Lending companies do not let you go over the limit without a cost. Fees of $35 or more for each overage and really add up. Do your best to keep your spending under control by not walking the line of your limit. Sign up for notification from your bank to alert you when you go within $500 to $1,000 of your limit, especially if you have various employees using the same credit account.

It Lowers Your Credit Score

The worst thing that happens with charging up your card is its effect on your credit score. Debt utilization is one of the big influences on your score, and anything over 20-30% used (depending on your card) can give the appearance that you’re desperate to use up those funds and may be a risky bet on paying it back. Banks want to know that you will make good on your loans, and that includes credit card charges. If you have a habit of getting dangerously close to the available credit line, expect your score to drop as a result.

Payment in full each month is the only way to make full use of a line of credit without this consequence (and some credit reporting services may still report you as having a very high utilization, depending on when they file their report.)

It Closes Doors to Other Goodies

We already know what happens if your score drops; you’ll be in a new lending category that makes it harder to get new credit. Worse than that, however, is that you can find yourself keeping the good stuff you love about your card. Banks have their own unique terms and conditions, but –if upon reviewing your credit score and accounts—they find that you’re a bad risk, they can downgrade your card to one with lesser perks or even raise your interest rate!

If you find that your bank has notified you that your account has been reviewed and changes have been made, look for language in the notice that explains when they will review again. If you can get your card paid off and credit score sorted by then, you’ll likely get your perks and rate back. If it doesn’t happen automatically, you can always call the bank and have them do a manual review.

(Note: Banks raise interest rates for reasons other than punitive action. When the Federal Reserve raises rates, cards do, too. Even if you do get your rate reconsidered, it may not go back to the original rate if prime rate has increased since the initial downgrade.)

Other consequences for a high-utilization of credit include removal of valuable balance transfer offers (the kind that could give you 0% interest or lower fees), as well as additional cards and waived annual fees. Make sure that you know what you might be missing if your bank starts second-guessing your creditworthiness. It may be worth more than having a little extra cheddar to spend on that credit card.

What To Do Instead

Charging up your business credit card may not be something you even realize you’re doing. It may be due to lack of communication with your teams or a failure to really understand your spending. Most cards have some pretty amazing tools to help you keep spending in check, through mobile alerts, email, and even card “freezes” once limits are hit. Proper communication with your card users is essential to keeping everyone clear on the rules for spending so that you don’t go over that line.

What if you spend because you have no other choice?

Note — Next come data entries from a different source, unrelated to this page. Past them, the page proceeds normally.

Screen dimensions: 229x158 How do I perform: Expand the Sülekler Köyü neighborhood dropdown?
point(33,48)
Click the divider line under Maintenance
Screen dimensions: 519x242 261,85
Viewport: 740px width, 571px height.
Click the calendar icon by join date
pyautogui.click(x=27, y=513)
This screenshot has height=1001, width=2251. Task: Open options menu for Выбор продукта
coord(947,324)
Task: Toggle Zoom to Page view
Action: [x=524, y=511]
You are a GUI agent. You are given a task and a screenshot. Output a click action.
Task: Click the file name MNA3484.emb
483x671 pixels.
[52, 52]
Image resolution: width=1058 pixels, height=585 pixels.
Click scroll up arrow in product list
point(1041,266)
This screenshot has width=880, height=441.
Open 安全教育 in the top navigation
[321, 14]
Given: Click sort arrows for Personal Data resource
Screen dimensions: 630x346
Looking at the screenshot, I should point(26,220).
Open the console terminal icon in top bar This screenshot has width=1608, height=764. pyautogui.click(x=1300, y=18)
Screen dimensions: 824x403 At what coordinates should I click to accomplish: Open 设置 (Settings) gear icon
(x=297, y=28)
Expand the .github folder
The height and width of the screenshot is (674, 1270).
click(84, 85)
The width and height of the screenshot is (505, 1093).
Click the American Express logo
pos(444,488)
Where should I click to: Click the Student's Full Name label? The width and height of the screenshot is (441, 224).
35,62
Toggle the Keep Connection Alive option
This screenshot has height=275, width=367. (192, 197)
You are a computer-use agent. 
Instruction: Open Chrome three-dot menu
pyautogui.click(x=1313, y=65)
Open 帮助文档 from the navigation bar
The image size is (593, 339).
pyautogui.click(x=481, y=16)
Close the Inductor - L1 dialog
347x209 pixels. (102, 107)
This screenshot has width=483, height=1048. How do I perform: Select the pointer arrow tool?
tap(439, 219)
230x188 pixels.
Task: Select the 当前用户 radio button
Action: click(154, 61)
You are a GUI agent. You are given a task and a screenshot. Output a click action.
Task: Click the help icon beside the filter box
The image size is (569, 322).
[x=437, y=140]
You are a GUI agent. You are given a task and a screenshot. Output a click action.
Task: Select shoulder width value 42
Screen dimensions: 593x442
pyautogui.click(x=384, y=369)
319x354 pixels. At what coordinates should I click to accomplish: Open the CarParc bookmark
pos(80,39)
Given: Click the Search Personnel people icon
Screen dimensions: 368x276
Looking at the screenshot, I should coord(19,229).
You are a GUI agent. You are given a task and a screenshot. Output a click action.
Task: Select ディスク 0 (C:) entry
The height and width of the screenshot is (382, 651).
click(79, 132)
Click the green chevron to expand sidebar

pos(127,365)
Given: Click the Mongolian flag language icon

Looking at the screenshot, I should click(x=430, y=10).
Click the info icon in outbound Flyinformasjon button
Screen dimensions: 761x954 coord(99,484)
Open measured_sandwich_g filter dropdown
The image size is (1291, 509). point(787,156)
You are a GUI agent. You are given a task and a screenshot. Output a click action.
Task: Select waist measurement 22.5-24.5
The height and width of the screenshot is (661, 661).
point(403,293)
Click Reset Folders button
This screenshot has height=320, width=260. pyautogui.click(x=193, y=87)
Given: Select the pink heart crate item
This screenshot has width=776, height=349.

That’s a different story. Funding crunches can cause a small business to look to an available credit line to temporarily deal with liquidity woes and get through to the next infusion of funding. It happens, and it’s not necessarily a bad thing if you see your cash issues resolving in the very near future.

If possible, spend a little on more cards rather than a large amount on one. It may take more advanced planning and discipline, but the rewards are clear: lower utilization equals more opportunity and less money out of pocket for the ability to borrow. If you are close to your limit, inquire about raising it. Not all banks will approve, but those that do can give you a bit of breathing room that will positively affect your score. (Just don’t ask for more than one at a time, and space them out. Asking for a higher limit can count as a hard inquiry on your score. It will lower it by a point or two as a matter of practice.)

You can also look at alternative means of funding such as P2P, small business loans, crowdfunding, or liquidation. There’s also something new on the horizon. With the recent Jobs 3.0 Act, more people can invest in small businesses than ever before. New groups of accredited investors will be popping up, thanks to looser requirements, and more flexible reporting regulations mean more companies may finally go public. Look for this development to result in an influx of investing groups ready to bring businesses the cash they’ve been anxiously hoping for from smaller investors with money to spend.

This article was originally written on December 3, 2018 and updated on January 27, 2021.